Entre passion et nécessité
Les conceptions de l’État social relatives à la solidarité et à la maîtrise de l’avenir consistant à anticiper des trajectoires de mobilité sociale s’adaptent donc difficilement aux caractéristiques du métier de saisonnier. Au contraire, être saisonnier, c’est, en termes d’organisation de la production, une « déstandardisation du travail » reposant sur une flexibilité des durées des contrats et des horaires, puis sur une variation des tâches, des lieux et des contextes professionnels. Les trajectoires deviennent erratiques, fragmentées, non linéaires et géographiquement mobiles. Pour autant, des saisonniers déclarent s’engager sur le mode de la « passion » tandis que d’autres le font davantage par nécessité. Loin d’un isolement supposé qui caractériserait ce type d’emploi, les amitiés retrouvées chaque saison sont aussi justificatives : des saisonniers déclarent en effet penser leur cercle professionnel telle une communauté où l’entre-soi prévaut. Les métiers de service, par le fait de travailler à contre-temps dans des lieux jugés « agréables », peuvent être perçus comme symboliquement profitables.

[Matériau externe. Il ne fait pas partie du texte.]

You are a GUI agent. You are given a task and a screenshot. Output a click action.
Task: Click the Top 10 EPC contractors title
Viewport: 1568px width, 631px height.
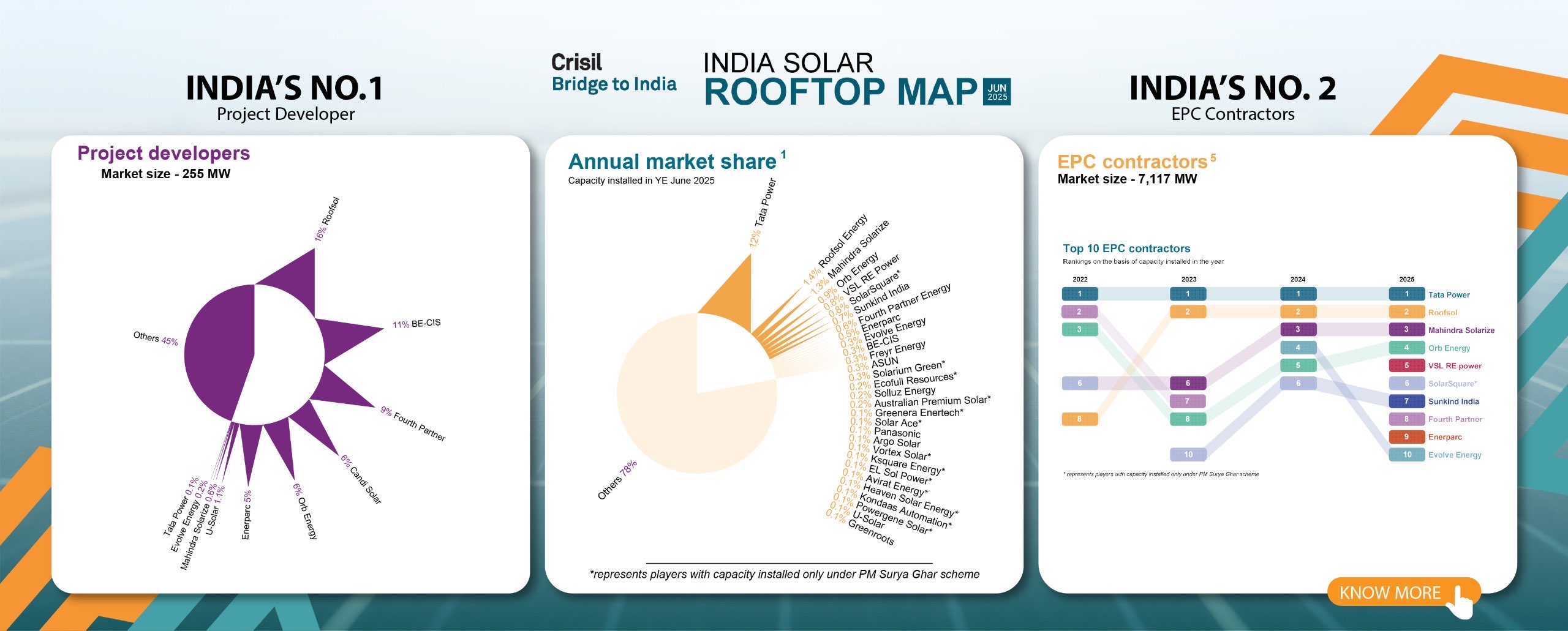click(x=1126, y=248)
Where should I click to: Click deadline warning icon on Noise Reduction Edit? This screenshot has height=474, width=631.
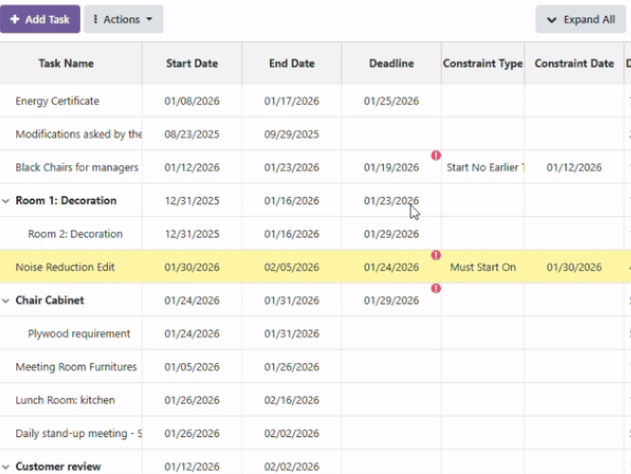[x=436, y=255]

Il résulte de ces quelques développements que, malgré les conditions de travail, le « bonheur » (Baudelot et Gollac, 2003) qui fait tenir les saisonnières et les saisonniers de l’économie touristique balnéaire ne se situe pas dans les critères sociaux classiques (niveau de rémunération, statut d’emploi, temps de travail), mais dans des perceptions et des sens davantage subjectifs (sociabilité, reconnaissance et utilité, brouillage des frontières entre passion et travail, etc.).
Bibliographie
- Baudelot Christian et Gollac Michel, 2003, Travailler pour être heureux ? Le bonheur et le travail en France, Paris, Fayard, 348p.
- Dethyre Richard, 2007, Avec les saisonniers. Une expérience de transformation du travail dans le tourisme social, Paris, La Dispute, 250p.
- Guibert Christophe, 2023, « Le sens du travail. Être saisonnier l’été en station balnéaire », Téoros, Revue de recherche en tourisme, n°42-2, https://journals.openedition.org/teoros/12273
- Guibert Christophe et Réau Bertrand (dir.), 2023, Employment and Tourism. New Research Perspectives in the Social Sciences, Springer, Series SpringerBriefs in Sociology, 143p.
- Guillaud Etienne, 2017, « Faire face au contretemps pour faire son temps », Temporalités, n°25, http://journals.openedition.org/temporalites/3685.
- Périvier Hélène et Silvera Rachel, 2010, « Maudite conciliation », Travail, genre et sociétés, n°24, p. 25-27.